Is our first response to fight prejudicial fire with prejudicial fire?
The issue that should be debated is not the perception but the actual justice inherent in each situation as each situation is not the same. Yes, there has to be some education of law enforcement officers to overcome the petty prejudices of society if they are to act as law enforcement officers. There also needs to be cultural change in organisations regarding how they perceive the other as all of our organisations are filled with the pre-judgments of our society. However, an immediate outcry that someone, who is the known person of interest, is arrested and the victim is white does not call for the prejudgment of the outcry. In looking at every possible case with our prejudicial eyes we actually devalue the outcry that we make. Even when we look at our own propensities in terms of our theologies and our worship or even, dare I say it, when change or refurbishment is suggested, we respond from our prejudices. In deed there should be little room for our prejudices in the world today. Such judgmentalism is our gut level reaction to our perceptions rather then our ability to look at situations through the eyes of love and justice. There are times when an outcry is warranted, when there is an absolute mockery of justice, irrespective of whether the perpetrator is from a "majority" and the victim is from a "minority" or the other way around. Our reaction needs to be to the injustice in the case not the personalities involved.

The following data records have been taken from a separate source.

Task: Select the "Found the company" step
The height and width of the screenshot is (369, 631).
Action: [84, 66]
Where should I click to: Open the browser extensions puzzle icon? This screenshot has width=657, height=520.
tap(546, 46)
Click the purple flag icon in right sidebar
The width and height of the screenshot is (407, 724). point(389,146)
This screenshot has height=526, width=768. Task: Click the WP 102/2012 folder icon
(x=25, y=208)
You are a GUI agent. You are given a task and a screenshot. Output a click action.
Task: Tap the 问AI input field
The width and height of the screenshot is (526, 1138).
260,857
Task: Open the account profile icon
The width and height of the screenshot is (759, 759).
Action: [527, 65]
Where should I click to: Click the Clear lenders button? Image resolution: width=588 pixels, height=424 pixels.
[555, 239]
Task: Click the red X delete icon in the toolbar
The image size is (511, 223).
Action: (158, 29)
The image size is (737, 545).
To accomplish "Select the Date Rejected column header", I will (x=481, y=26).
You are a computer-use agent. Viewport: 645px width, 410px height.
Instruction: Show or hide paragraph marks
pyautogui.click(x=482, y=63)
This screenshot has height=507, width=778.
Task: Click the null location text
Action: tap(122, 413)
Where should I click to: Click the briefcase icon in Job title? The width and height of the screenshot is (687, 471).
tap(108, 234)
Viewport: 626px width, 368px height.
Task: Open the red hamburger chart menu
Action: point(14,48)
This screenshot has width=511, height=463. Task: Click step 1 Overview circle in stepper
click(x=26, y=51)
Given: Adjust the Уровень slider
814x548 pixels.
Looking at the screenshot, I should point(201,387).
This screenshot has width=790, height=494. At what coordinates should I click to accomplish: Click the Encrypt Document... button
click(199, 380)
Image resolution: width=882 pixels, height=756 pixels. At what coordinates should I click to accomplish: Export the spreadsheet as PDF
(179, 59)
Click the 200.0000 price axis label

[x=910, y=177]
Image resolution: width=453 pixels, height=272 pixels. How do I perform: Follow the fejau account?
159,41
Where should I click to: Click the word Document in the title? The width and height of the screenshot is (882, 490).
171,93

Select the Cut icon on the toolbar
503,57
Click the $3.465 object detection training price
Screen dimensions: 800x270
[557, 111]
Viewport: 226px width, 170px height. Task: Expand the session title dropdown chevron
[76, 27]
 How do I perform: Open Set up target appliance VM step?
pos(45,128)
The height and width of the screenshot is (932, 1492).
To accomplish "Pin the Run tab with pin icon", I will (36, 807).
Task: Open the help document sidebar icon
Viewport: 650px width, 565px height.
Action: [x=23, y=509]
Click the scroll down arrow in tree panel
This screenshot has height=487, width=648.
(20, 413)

We do not allow ourselves the gift of discernment when it comes to our response to situations that inflame our sensibilities. Even at the simple level of our response to the assumptions of the Medical profession to our health or dietary habits. We have a tendency to rush into our judgments rather than allowing ourselves the time to make judgments that are based more on the justice that the situation warrants rather than what we perceive to be the injustice. Perhaps by letting our emotional response cool we may be able to react appropriately to situations. it is not that we do not need or should not protest injustice, it is just that we need to actually discern our response to injustice. That response would best be one that is effective rather than emotional. Discerned rather than gut level. By acting on our prejudices we align ourselves with those we are protesting against and not the side of justice. In these days of instant communication we are losing, and perhaps have already lost, our ability to ensure and discern the right.